OpenAI configures the session in the `session.update` payload. Cartesia takes the equivalent settings as query parameters.

| OpenAI session config                                   | Cartesia Realtime STT (Auto)                                                             | Notes                                                                                                                    |
| ------------------------------------------------------- | ---------------------------------------------------------------------------------------- | ------------------------------------------------------------------------------------------------------------------------ |
| `?intent=transcription`                                 | —                                                                                        | Ink only supports transcription.                                                                                         |
| `audio.input.transcription.model` (`gpt-4o-transcribe`) | `model=ink-2` <Badge color="red" size="sm">required</Badge>                              | See [Models](/build-with-cartesia/stt/latest) for all options.                                                           |
| `audio.input.format` (`audio/pcm`, 24 kHz)              | `encoding=pcm_s16le` + `sample_rate=24000` <Badge color="red" size="sm">required</Badge> | Cartesia supports many more input audio formats.
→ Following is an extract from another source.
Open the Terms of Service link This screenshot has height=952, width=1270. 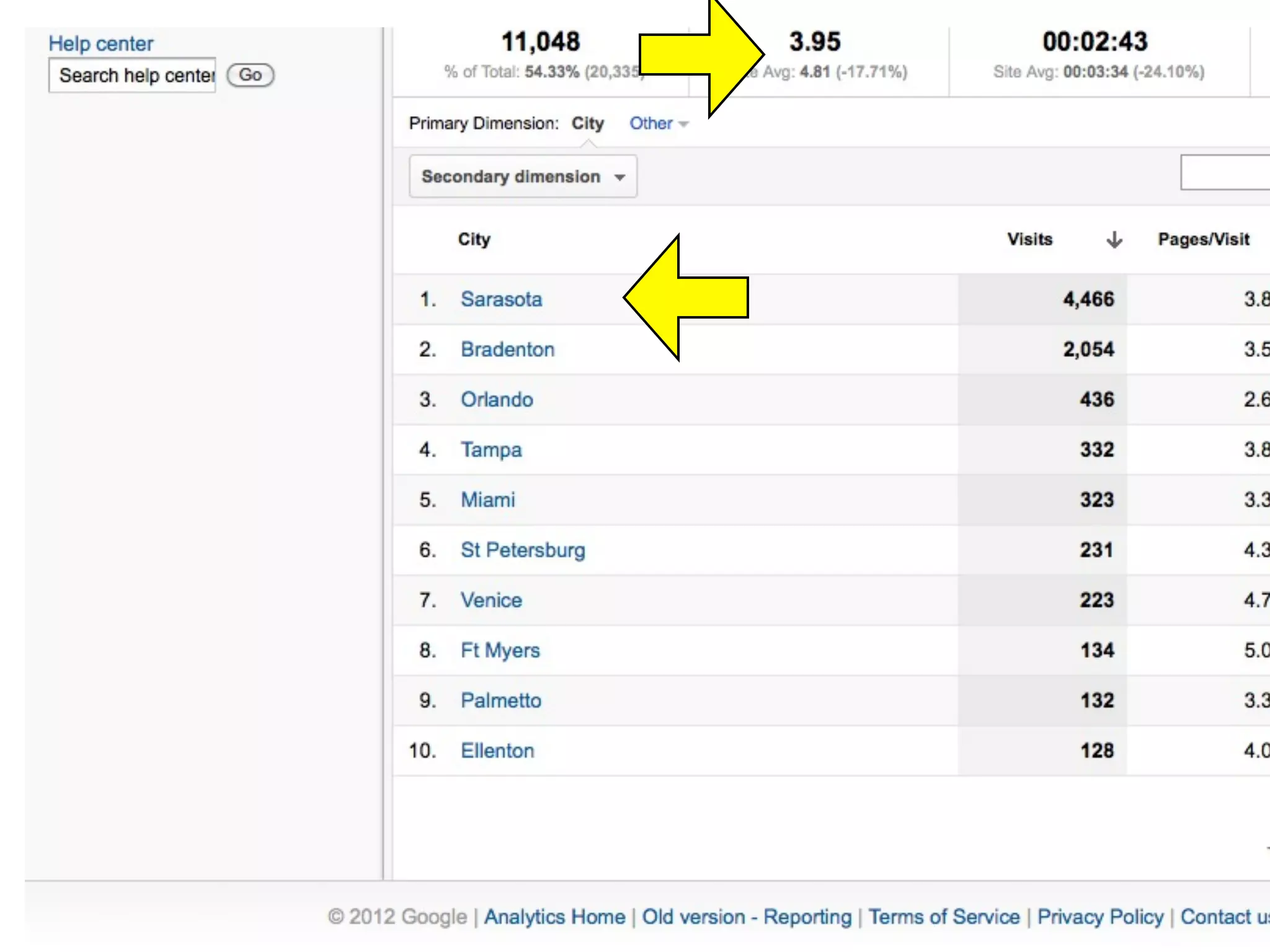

See [encoding](#encoding) for all options.                              |
| `audio.input.turn_detection` (`server_vad`)             | —                                                                                        | See [manual finalization](/use-the-api/stt/migrate-from-openai-realtime-transcription/manual) to disable turn detection. |
| `audio.input.transcription.language`                    | —                                                                                        | `ink-2` only supports `en` right now. More languages are coming soon!                                                    |
| `audio.input.transcription.delay`                       | —                                                                                        | Not configurable.                                                                                                        |
| `audio.input.noise_reduction`                           | —                                                                                        | Not required.                                                                                                            |
| —                                                       | `cartesia_version=2026-03-01` <Badge color="red" size="sm">required</Badge>              | See [API Conventions](/use-the-api/api-conventions#always-send-a-cartesia-version-header) for details.                   |

<Accordion title="encoding">
  OpenAI sets the input format under `audio.input.format`. Cartesia takes `encoding` and `sample_rate` as query parameters.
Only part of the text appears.